Riche d’amour

Homélie du frère Benoît Ente – dimanche 21 septembre 2025 (Lc 16, 10-13)

Il y a un commerce en France qui fonctionne très bien, en témoignent les nombreuses publicités que nous voyons sur ce sujet : les jeux d’argent. Cartes à gratter, paris sportifs, loto, machines à sous et j’en passe. L’argent nous attire. Il brille comme une promesse de pouvoir, de plaisir, de bonheur. Avouons-le, l’attachement à l’argent est profondément enraciné en nous. Pour en prendre conscience, il suffit de voir comment nous sommes affectés quand un objet qui a une grande valeur marchande se casse, disparaît ou tombe en panne.

Regardez comment fonctionne notre société : les milliardaires font la une des journaux. Quand on a de l’argent, on a facilement l’illusion d’être quelqu’un d’important. Pilate et Hérode avaient beaucoup d’argent. Ils se croyaient importants mais le sont-ils ? Les femmes qui accompagnent Jésus ont beaucoup d’argent et elles le mettent à sa disposition. Elles, sont importantes. L’importance ne vient pas de l’argent qu’on possède mais de la grandeur de son cœur. Riche ou pauvre, notre valeur vient de notre capacité à partager avec ceux qui manquent du nécessaire. 

Le gérant de la parabole est probablement un pauvre. S’il perd son travail, il n’a pas d’autres ressources que de mendier ou de travailler la terre. Il est peut-être âgé car il n’a pas la force de travailler la terre. Il aurait pu décider de voler son riche maître et de partir avec le butin. Mais non, il ne prend rien pour lui, il se contente de diminuer la dette des débiteurs de son maître en vue de créer chez eux un sentiment de reconnaissance envers lui et ainsi de pouvoir être accueilli chez eux quand il n’aura plus rien. IL UTILISE L’ARGENT COMME UN INSTRUMENT AU SERVICE DE LA RELATION par la force de la gratitude. C’est cela que Jésus admire chez cet homme.

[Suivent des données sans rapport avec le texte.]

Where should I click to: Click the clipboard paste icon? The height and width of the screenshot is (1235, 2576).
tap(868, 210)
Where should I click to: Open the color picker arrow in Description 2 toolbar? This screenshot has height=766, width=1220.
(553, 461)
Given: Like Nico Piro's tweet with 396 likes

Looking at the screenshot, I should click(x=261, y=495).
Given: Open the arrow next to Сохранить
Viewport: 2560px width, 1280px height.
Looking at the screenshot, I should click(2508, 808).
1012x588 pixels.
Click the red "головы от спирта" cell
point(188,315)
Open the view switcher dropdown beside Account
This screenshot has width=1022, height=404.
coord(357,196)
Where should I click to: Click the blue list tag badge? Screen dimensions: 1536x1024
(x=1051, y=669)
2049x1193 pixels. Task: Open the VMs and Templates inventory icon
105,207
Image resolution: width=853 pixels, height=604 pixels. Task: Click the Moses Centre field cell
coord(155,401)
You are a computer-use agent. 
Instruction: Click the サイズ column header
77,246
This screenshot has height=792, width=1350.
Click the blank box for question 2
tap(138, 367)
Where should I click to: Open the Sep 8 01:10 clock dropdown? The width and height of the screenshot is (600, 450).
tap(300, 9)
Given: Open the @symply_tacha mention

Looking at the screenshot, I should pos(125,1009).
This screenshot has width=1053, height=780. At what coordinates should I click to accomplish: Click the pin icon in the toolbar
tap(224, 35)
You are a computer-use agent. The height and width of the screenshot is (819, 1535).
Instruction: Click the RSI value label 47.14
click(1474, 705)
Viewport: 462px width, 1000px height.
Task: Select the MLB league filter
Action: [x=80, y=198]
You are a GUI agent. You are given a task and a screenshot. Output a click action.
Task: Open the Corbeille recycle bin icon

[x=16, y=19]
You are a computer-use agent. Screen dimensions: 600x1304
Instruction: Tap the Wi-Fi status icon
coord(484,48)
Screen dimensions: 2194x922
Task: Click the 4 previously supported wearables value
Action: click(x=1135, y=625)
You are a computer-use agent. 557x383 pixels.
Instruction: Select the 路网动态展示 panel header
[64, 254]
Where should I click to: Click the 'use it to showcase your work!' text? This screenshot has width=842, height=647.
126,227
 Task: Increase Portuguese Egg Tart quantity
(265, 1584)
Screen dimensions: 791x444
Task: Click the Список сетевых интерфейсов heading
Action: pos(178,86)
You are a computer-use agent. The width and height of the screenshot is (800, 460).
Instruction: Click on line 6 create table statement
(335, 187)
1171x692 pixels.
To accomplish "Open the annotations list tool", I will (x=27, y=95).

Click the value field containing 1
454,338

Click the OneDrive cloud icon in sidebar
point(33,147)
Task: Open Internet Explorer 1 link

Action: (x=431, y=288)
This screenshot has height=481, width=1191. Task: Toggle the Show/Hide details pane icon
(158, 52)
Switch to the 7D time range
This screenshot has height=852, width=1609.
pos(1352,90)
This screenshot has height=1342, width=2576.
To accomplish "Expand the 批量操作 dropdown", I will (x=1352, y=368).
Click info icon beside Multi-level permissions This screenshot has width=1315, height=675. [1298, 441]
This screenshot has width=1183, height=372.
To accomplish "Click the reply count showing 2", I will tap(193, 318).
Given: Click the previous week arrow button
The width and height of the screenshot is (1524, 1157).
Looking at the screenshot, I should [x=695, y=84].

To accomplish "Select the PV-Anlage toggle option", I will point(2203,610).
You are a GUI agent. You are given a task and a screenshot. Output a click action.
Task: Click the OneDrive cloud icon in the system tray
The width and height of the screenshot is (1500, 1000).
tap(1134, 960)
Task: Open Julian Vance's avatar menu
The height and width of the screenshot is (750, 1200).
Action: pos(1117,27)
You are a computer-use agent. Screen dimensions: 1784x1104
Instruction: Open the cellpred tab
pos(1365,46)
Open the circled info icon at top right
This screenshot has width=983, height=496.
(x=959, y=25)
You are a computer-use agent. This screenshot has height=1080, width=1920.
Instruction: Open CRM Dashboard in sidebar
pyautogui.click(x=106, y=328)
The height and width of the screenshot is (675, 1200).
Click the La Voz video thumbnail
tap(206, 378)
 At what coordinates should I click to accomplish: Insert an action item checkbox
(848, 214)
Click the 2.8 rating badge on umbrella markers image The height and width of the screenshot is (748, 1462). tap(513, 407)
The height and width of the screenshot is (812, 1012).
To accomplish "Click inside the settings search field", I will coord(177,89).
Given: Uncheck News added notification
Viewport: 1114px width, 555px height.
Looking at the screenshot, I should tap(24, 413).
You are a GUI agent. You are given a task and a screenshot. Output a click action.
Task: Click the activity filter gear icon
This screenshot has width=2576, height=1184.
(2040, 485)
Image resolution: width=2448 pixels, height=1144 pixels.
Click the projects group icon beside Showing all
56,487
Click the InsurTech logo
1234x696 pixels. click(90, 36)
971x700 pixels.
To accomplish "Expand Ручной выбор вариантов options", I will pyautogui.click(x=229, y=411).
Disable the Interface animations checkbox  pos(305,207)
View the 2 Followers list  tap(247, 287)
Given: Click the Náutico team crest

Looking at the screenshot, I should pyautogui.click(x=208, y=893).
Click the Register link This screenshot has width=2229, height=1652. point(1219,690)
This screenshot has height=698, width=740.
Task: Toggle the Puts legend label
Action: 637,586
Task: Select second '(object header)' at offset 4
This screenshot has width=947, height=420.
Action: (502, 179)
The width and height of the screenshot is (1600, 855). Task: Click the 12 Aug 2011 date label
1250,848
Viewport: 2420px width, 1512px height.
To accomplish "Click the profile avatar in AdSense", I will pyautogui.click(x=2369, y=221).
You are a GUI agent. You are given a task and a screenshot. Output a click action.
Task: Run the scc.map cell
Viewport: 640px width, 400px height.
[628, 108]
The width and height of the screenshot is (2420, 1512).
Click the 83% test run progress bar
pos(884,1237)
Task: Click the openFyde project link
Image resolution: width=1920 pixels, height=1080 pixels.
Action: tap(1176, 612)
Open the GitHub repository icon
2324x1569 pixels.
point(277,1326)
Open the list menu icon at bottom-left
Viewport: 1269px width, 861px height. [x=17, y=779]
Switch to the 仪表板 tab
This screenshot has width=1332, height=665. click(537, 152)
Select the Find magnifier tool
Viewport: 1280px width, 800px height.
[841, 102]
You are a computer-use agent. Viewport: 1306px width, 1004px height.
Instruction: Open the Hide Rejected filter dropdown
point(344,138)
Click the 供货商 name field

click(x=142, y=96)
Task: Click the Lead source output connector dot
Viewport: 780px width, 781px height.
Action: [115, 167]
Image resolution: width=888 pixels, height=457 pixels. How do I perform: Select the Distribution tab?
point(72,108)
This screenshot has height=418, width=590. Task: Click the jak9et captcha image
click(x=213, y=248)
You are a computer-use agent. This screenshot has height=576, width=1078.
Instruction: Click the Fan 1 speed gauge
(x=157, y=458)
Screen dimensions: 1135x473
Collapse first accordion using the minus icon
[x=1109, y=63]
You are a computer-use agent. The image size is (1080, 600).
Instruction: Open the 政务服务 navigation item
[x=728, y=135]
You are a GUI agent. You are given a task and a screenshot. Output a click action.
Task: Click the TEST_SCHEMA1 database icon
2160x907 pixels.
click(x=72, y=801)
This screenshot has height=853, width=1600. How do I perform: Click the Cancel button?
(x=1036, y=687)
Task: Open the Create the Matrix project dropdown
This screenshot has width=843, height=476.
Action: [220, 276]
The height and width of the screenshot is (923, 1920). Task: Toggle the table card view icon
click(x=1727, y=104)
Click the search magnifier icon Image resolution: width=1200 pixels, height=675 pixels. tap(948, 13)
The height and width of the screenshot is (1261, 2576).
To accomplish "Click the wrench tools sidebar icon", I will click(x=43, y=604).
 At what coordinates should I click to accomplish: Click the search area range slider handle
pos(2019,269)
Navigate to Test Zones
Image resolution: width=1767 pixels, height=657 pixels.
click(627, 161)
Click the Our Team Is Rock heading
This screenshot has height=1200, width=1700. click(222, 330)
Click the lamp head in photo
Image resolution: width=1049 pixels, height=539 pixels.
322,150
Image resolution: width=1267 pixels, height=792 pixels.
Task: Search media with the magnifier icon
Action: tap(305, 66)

  Il m’arrive de donner quelques euros à des personnes qui mendient. Je ne sais pas comment ces personnes vont utiliser cet argent : peut-être vont-elles acheter de l’alcool, de la drogue ou bien un sandwich. Peut-être même vont-elle partager ces piécettes avec une personne encore plus dans le besoin qu’elle. Je ne donne pas d’abord pour ce qu’elles vont en faire, je donne pour créer une relation. Dans mon esprit, l’argent est un moyen de tisser un lien. Sur le conseil d’une amie évangélique, je rajoute « Que Dieu vous bénisse » car mon objectif n’est pas seulement de faire œuvre sociale, mais aussi d’apporter la vie qui vient de Dieu. Et parfois cette bénédiction initient une conversation profonde et belle. L’argent sert à cela.

Il est nécessaire pour vivre. Mais il n’est pas une fin en soi. Il est un moyen pour manger, se loger, se soigner, s’habiller, améliorer l’efficacité énergétique de ce bâtiment et aussi, quand il est offert gratuitement, pour manifester notre amour et enrichir la relation. Nous n’emporterons rien au ciel, ni notre compte en banque, ni nos maisons, pas une seule brique de ce couvent ni aucun bien matériel de ce monde. Nous emporterons des biens de plus grande valeur : l’amour que nous avons semé, les relations tissées au fil du temps en particulier lorsque nous avons donné gratuitement de nous-même et de nos biens à nos enfants, nos amis, nos frères et sœurs et surtout aux plus démunis, aux plus souffrants des membres de notre humanité.

Chers frères et sœurs, il nous reste à dire un mot sur les débiteurs qui doivent l’un 100 barils d’huile et l’autre 100 sacs de blé. C’est énorme. Aujourd’hui, ils iraient voir une assistante sociale pour faire un dossier de surendettement. Dans la bouche de Jésus, l’homme endetté est presque toujours une image de l’homme pécheur en dette envers Dieu et son prochain. D’ailleurs quand quelqu’un nous a fait du mal, on dit parfois sous le coup de la colère « Tu me le paieras ». Dans le Notre Père, la version originale en grec ne dit pas « pardonne nous nos offenses », elle dit remets nous nos dettes. Ce gérant qui remet une partie des dettes peut faire penser à  l’intendant fidèle qui fait miséricorde et allège la charge de culpabilité qui pèse sur les épaules du pécheur. 

Nous aussi, frères et sœurs, devenons des intendants habiles de la grâce de Dieu. Nous avons reçu gratuitement  la vie, les biens matériels que nous possédons, la foi qui sauve et le pardon de nos fautes. A notre tour, offrons gratuitement quand les circonstances le réclament notre pardon, notre témoignage et l’aumône de nous-même, pour l’amour de Dieu et pour sa plus grande gloire.